La Société des Missions Evangéliques de Paris (1917 - 1957)

L'Allemagne ayant perdu la guerre, ses territoires coloniaux sont placés sous l'égide de la Société des Nations (SDN). Le Cameroun est sous mandat britannique et français. La Mission de Bâle ne peut plus exercer au Cameroun. Elle cède le fauteuil à l'organisation missionnaire française, la Société des Missions Evangéliques de Paris (SMEP).
1917 : Débarquement des premiers missionnaires Français. Consolidation des acquis et nouveau déploiement sur le terrain par la création de nouvelles stations et des oeuvres de témoignage.
1957 : la SMEP a la lourde responsabilité d'accorder à l'Eglise du Cameroun, son autonomie.

Mission et Eglise locale

Le point de départ :
L'appropriation de L'évangélisation après la guerre par les autochtones marque le point de départ de l'émancipation de la jeune Eglise Camerounaise. Dès 1917, entre le départ des Bâlois et l'arrivée des Français, la soudure était assurée. Les jeunes Pasteurs Ekollo, Kouo Issedou et Modi Din se prennent en charge. Ils se mettent au travail pour reconstituer l'Eglise et pour l'affirmer dans sa fidélité. eeceph KOUO ISSEDOU de Bonakou s'est vu confié la région de Malimba, Lobéthal, Edéa, Sakbayémè... eeceph EKOLLO de son poste de Bonabéri s'occupait de Mangamba (Moungo sud). Jacob MODI DIN après sa libération opte pour L'évangélisation, d'abord dans l'actuel Sud-Ouest (Nyassosso, Mongo, Great Soppo...) ensuite à l'intérieur du pays en l'occurrence le Grassfield. Il s'installe à Nkongsamba. Missionnaires dans leur propre pays dans un dénuement total, ces pasteurs vivaient de la pêche, des travaux champêtres et du petit commerce. Les conditions de travail étaient aussi dures. La conviction et la Foi qui les animaient leur suffisaient. Le résultat est la formation d' un nouveau type D'homme, le Camerounais moderne. Cette période est la première marche menant à l'autonomie car elle servira plus tard d'argument.

La prise de conscience
A son arrivée, la SMEP va procéder à la création des structures de fonctionnement qui apparemment visaient l'autonomie de l'Eglise naissante.
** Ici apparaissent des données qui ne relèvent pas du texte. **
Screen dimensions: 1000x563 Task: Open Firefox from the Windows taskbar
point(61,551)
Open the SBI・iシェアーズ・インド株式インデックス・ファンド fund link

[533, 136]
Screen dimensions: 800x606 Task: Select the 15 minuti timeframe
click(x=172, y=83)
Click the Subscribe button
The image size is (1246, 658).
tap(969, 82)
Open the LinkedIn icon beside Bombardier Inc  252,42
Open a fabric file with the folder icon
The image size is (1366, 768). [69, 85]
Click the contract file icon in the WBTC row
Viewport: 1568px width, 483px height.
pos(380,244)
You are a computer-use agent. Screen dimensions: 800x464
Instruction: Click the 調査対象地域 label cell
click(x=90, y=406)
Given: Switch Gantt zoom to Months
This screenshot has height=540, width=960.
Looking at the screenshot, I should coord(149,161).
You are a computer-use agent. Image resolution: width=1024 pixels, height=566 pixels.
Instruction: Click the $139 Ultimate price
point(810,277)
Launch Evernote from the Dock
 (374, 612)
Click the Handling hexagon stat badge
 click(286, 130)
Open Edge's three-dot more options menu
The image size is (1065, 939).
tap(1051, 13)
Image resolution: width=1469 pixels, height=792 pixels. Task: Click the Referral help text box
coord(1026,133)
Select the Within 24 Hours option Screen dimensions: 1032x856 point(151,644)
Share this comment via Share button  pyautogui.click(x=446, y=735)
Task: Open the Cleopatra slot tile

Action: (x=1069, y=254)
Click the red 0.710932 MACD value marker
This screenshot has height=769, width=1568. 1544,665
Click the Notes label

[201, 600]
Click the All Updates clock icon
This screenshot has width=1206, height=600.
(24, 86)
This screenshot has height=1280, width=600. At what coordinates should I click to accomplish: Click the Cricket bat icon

Il s'agissait, en fait, de mettre en place un outil de contrôle au profit de l'administration coloniale.
*La Commission Synodale : lieu de rencontre entre les missionnaires et les pasteurs
*La Conférence des missionnaires, uniquement pour les Blancs, justifiée par l'impossibilité pour les ouvriers autochtones de s'auto gérer. Cette institution et son contenu engendrent les premiers conflits, parce qu'en fait, les missionnaires ne considèrent pas le clergé local comme des collègues. Cependant, les lois et règlements administratifs leur confèrent une existence juridique. Ainsi, les esprits avertis se sont donc mis à la réflexion. C'était vers 1930.